Man City v Liverpool is like Federer v Nadal, says Klopp

Man City v Liverpool is like Federer v Nadal, says Klopp
Klopp-Guardiola

Liverpool manager Jürgen Klopp listened intently as the statistics were read out. The number of Premier League games played by Liverpool since August 2018, followed by the number of wins, draws and losses, with the pattern then repeated for Manchester City.

It took a while to get to the point. And yet, in the end, there it was, the only thing that separates these protagonists: Liverpool have amassed 337 points to City’s 338 over that sample size, and, boiling it down to this season, it is 72 versus 73. Fine margins define their relationship.

“I’m surprised about the numbers,” the Liverpool manager said. “They wouldn’t have the points they have if we weren’t there and the same if the other way around.



“Man City is considered the best football team in the world, I think they are as well, and they got one point more than us. What does that say? Exactly.”

It was an example of mind games, but not as we have come to know it. Instead of undermining the opposition, the chance was taken to build City up in the knowledge that Liverpool’s players could, in the process, receive a boost of their own.

As the rivalry prepares to play out at The Etihad on Sunday, Klopp likened it to that seen on the grand-slam courts between Roger Federer and Rafael Nadal, before conceding that four years ago he was not convinced the gap could be closed. Perhaps such reticence was born out of experience.

However, the weight of history left those battles lopsided. Liverpool have provided Klopp with a stable environment in which he has been able to showcase fully his coaching acumen, rather than fretting about losing his best players (Mario Götze and Robert Lewandowski, for example, would move to Bayern).

And while there is a part of Klopp that will always like the story of the underdog, he knows Liverpool now possess a ferocious bite.

“Equal? I’m not sure,” he said. “The main difference between Dortmund-Bayern and Liverpool-City is that at Dortmund we lost important players every year. Bayern never.

“If you played an outstanding season at Dortmund, there were a lot of clubs who could be interested and very often it was Bayern themselves. That’s the difference in the situation, clearly.

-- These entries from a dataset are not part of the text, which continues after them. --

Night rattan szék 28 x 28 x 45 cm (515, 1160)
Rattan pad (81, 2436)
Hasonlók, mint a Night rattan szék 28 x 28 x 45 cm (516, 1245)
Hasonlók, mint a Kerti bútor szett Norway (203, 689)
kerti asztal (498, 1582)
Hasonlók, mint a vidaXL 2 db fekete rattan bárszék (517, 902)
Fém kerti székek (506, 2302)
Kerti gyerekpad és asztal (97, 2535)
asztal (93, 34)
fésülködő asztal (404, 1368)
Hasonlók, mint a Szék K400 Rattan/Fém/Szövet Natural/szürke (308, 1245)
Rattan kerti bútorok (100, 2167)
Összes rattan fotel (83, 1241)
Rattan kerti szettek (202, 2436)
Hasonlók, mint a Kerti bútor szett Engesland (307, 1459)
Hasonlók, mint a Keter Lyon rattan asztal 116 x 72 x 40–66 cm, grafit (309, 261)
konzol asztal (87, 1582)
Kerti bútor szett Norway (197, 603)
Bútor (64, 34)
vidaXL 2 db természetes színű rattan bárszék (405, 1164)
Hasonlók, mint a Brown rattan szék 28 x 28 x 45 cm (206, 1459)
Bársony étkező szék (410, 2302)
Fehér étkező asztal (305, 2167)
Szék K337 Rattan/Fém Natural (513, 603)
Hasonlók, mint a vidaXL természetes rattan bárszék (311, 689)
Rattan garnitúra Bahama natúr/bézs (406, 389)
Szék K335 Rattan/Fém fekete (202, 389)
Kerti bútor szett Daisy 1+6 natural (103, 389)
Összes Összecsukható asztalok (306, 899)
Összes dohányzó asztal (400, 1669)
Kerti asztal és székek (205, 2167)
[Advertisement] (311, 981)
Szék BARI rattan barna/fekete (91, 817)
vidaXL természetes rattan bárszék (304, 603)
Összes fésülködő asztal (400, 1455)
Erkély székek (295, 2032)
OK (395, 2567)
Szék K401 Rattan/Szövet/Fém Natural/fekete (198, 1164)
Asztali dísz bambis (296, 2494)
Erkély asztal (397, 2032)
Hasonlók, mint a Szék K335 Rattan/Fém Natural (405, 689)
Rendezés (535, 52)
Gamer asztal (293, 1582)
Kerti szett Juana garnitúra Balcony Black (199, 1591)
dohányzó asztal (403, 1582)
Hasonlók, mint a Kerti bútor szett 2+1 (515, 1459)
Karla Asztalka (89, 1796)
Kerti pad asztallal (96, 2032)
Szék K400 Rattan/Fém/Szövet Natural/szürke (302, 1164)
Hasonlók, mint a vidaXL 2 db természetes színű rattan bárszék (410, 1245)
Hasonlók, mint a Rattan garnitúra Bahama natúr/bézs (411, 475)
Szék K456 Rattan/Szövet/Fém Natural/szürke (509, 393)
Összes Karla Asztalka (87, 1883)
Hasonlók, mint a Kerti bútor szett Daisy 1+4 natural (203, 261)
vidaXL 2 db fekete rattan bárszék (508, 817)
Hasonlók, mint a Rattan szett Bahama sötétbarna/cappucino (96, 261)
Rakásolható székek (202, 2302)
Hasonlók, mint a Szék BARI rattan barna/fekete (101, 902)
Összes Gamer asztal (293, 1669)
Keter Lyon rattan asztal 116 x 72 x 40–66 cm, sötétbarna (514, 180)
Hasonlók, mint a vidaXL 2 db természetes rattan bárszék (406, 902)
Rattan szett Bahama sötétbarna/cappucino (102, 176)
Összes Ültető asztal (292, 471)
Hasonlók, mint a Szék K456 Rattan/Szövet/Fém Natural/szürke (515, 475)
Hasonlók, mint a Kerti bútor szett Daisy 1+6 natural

“We [Liverpool] are much more equal [with City] at least than we [Dortmund] were with Bayern. That’s definitely the case because we could develop and build on what we did before. We had last year, which was not great, but even that we could build on because we knew why it happened.”



Those building blocks have constructed a formidable squad, albeit in a different way from City. Luis Díaz, Diogo Jota and Thiago Alcântara, Guardiola’s former favourite at Bayern, have all been signed by Klopp over the past 20 months for less than the £100 million splurged on Jack Grealish.

Indeed, Liverpool boast such rounded attacking riches in Mohamed Salah, Sadio Mané, Roberto Firmino, Jota and Díaz that various permutations have their merits.